# EXERCISE DESCRIPTION
Retype the entries below exactly, but begin at the line containing "Viewport: 1024px width, 521px height." and end at the last line.

# EXERCISE DATA
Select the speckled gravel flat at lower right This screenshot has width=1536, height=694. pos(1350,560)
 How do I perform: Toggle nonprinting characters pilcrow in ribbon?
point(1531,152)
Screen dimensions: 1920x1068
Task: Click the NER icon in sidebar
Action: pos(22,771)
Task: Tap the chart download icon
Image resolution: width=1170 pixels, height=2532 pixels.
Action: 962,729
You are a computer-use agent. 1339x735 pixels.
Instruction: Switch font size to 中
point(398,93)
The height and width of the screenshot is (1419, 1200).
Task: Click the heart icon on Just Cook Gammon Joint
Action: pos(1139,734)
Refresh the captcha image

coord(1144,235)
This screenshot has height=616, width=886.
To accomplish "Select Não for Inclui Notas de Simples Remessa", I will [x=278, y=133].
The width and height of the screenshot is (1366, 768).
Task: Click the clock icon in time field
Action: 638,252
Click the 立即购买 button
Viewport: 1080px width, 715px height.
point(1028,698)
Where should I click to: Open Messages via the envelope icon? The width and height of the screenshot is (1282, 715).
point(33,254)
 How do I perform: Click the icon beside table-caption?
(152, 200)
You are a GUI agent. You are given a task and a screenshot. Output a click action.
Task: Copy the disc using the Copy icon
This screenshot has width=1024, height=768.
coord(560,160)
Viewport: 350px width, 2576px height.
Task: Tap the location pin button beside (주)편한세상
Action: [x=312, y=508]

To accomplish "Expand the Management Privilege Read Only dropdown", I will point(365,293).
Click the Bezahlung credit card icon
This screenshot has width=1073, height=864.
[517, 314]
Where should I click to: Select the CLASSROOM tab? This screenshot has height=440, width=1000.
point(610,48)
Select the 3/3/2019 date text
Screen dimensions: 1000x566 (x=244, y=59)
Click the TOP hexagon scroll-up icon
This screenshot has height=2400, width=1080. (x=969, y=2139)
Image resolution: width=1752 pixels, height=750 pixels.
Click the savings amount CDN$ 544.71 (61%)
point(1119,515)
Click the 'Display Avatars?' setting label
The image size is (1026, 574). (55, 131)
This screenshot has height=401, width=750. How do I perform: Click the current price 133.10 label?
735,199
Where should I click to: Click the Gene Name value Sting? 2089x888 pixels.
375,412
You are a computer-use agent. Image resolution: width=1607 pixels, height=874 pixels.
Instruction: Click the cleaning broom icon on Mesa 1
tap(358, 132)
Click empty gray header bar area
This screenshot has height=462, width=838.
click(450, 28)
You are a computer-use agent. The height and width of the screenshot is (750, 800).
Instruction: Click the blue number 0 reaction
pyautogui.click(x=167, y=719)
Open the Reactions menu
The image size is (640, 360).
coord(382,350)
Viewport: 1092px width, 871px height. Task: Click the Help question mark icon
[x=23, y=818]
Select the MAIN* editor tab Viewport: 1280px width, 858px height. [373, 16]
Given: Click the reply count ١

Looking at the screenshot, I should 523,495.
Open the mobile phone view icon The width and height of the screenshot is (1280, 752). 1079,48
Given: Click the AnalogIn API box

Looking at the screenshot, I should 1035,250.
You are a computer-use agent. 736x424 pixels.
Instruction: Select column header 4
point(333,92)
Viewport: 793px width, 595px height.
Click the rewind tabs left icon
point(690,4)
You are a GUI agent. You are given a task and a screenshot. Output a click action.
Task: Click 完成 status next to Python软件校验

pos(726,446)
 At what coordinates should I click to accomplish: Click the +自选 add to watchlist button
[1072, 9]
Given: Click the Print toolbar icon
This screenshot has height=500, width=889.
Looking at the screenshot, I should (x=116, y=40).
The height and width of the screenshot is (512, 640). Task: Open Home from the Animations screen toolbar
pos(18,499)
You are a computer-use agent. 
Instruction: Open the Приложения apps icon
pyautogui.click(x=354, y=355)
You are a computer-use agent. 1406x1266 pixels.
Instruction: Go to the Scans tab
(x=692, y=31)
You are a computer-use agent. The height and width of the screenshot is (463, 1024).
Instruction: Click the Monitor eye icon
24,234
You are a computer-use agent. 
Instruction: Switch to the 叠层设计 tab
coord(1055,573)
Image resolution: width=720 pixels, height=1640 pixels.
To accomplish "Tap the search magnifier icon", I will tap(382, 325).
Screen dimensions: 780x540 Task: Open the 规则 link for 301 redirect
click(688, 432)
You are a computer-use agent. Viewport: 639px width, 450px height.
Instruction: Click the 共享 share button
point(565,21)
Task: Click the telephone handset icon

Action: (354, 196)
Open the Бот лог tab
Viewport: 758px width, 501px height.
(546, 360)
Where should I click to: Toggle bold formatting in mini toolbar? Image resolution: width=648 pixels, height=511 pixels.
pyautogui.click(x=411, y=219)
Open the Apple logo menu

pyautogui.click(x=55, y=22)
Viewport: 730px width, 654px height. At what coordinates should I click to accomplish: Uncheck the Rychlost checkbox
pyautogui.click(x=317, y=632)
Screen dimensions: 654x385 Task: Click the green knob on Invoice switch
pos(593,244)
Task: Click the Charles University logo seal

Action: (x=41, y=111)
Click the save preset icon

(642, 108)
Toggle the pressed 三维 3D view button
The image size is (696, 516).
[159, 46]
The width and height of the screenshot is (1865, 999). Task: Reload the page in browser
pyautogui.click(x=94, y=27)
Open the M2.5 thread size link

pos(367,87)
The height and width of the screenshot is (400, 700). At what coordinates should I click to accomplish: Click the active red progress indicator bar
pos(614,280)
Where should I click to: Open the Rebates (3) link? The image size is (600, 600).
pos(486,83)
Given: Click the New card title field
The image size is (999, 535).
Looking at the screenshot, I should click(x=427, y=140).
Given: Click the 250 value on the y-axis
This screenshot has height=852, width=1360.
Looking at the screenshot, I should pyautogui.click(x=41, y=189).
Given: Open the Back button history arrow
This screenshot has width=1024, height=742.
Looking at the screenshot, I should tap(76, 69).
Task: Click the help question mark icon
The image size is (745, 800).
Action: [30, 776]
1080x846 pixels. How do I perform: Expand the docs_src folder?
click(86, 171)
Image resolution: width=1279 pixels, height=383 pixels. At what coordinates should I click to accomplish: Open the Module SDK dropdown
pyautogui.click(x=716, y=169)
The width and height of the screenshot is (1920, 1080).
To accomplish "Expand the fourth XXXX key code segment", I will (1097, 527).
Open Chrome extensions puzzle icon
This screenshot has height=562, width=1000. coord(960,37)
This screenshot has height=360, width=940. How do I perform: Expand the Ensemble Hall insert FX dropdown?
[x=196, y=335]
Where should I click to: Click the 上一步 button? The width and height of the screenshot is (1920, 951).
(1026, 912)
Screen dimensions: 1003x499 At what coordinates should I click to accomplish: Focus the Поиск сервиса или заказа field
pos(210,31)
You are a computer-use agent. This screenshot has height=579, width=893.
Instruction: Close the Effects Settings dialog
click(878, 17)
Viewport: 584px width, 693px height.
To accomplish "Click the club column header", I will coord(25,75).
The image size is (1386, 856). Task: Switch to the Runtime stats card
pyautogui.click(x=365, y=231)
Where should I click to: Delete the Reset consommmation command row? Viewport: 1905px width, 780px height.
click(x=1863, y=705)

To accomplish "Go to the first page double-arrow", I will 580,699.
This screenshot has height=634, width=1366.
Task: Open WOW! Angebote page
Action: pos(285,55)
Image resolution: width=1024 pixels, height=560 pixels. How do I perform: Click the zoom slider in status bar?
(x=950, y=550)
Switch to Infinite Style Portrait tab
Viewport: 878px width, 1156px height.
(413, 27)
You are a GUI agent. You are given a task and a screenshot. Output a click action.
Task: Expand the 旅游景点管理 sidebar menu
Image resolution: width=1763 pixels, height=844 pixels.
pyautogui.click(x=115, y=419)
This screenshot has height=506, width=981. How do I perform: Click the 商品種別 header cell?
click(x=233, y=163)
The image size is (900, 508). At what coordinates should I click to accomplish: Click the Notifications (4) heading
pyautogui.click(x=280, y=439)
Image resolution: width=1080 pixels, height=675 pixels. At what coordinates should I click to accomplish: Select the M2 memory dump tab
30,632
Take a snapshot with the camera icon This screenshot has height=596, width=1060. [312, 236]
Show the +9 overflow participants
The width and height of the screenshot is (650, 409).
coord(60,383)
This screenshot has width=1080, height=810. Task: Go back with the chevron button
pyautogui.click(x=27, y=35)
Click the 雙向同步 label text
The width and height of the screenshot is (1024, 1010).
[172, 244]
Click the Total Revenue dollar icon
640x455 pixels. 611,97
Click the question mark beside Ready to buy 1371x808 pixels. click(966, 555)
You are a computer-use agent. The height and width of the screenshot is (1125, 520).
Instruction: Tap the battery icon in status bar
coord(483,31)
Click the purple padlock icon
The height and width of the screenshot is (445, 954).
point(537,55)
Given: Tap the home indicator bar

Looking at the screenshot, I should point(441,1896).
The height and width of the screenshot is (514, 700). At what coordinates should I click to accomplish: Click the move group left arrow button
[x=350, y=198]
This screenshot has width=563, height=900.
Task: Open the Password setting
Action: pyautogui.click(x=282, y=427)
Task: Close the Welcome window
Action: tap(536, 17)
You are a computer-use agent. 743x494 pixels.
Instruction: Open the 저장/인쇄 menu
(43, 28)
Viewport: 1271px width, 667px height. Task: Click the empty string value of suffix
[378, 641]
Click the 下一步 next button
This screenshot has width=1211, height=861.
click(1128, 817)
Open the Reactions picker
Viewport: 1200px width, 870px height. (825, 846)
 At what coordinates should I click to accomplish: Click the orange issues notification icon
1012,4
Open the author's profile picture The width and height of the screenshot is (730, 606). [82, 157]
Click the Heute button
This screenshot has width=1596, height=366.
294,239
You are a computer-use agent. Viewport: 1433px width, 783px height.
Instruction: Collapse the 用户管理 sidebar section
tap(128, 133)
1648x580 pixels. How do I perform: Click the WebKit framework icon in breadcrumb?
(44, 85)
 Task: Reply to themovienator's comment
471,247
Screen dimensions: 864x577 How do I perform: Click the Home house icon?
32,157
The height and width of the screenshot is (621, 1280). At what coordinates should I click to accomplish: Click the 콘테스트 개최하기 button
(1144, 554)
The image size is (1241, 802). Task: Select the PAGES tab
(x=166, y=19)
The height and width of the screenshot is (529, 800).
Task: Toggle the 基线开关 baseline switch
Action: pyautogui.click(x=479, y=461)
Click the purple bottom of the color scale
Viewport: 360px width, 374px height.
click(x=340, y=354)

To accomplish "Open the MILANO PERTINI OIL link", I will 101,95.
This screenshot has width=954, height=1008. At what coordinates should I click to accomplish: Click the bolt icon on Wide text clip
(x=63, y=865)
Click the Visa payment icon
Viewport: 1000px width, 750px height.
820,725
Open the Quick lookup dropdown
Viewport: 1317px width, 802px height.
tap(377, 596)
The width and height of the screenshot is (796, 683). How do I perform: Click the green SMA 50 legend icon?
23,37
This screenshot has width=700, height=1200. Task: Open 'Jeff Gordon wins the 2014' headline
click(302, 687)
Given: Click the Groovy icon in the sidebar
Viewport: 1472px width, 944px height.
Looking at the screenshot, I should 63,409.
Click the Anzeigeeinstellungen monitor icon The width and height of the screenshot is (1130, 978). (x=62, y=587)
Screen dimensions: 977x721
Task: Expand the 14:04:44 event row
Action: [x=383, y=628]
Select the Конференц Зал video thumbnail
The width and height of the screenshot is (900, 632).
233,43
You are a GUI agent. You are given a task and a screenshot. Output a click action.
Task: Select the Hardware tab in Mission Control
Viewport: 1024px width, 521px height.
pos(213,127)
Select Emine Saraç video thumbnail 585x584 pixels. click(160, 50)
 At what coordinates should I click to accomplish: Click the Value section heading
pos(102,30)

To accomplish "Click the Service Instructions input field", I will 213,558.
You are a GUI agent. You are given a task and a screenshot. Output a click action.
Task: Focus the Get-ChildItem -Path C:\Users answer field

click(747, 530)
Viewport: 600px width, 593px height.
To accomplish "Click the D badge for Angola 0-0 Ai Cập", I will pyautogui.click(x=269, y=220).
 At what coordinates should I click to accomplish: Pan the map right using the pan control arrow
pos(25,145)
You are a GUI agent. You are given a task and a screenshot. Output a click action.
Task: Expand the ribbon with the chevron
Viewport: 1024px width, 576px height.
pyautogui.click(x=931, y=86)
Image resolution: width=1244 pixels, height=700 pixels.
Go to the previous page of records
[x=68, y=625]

# TASK SOLUTION
Viewport: 1024px width, 521px height.
pos(213,127)
Select Emine Saraç video thumbnail 585x584 pixels. click(160, 50)
 At what coordinates should I click to accomplish: Click the Value section heading
pos(102,30)

To accomplish "Click the Service Instructions input field", I will 213,558.
You are a GUI agent. You are given a task and a screenshot. Output a click action.
Task: Focus the Get-ChildItem -Path C:\Users answer field

click(747, 530)
Viewport: 600px width, 593px height.
To accomplish "Click the D badge for Angola 0-0 Ai Cập", I will pyautogui.click(x=269, y=220).
 At what coordinates should I click to accomplish: Pan the map right using the pan control arrow
pos(25,145)
You are a GUI agent. You are given a task and a screenshot. Output a click action.
Task: Expand the ribbon with the chevron
Viewport: 1024px width, 576px height.
pyautogui.click(x=931, y=86)
Image resolution: width=1244 pixels, height=700 pixels.
Go to the previous page of records
[x=68, y=625]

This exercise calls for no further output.